Policías de Ohio recibieron la alerta de un niño que deambulaba por una calle muy transitada, por lo cual decidieron ir a atender el caso.
En primera instancia, parecía una diligencia policial más, pero el oficial Steve Dunham confesó a InsideEdition.com que la situación con la que se encontró “me rompió el corazón”.
Era un niño de siete años mercadeando frente a una farmacia su perro de peluche. El objetivo de la venta era conseguir algo de comer.
“Dijo que estaba hambriento y que tenía varios días sin comer”, contó el policía al medio digital.
En el parte policial de la delegación de Franklin, Ohio, se detalla que el infante estaba descalzo.
Intervención policial
Los oficiales procedieron a trasladar al menor a la delegación, donde le dieron sándwiches y lo acompañaron a ver fábulas, agregándole el juego de saltar la cuerda.

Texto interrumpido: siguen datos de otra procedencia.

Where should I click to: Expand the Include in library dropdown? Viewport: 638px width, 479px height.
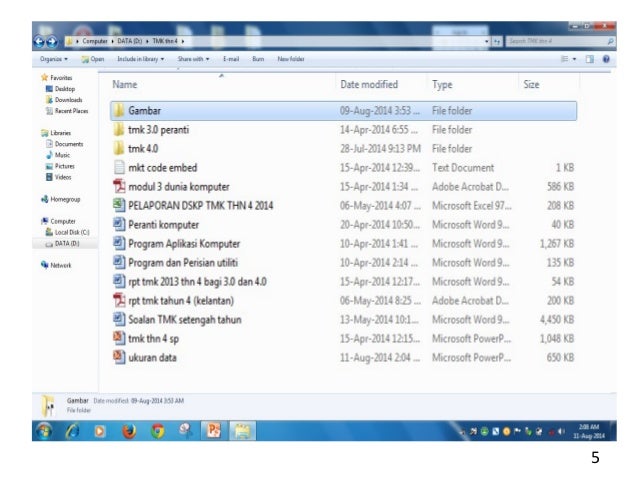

Cuando las autoridades localizaron la residencia del niño, encontraron que había comida en estado de descomposición y condiciones insalubres, además que sus padres alegaron que estaban dormidos cuando él salió de casa.
Además del infante de 7 años, la pareja tiene cuatro hijos más, todos menores. Dos se encontraban en la casa y los otros con sus amigos en el barrio.
Todos quedaron bajo la custodia de un tío, informó la policía en el reporte.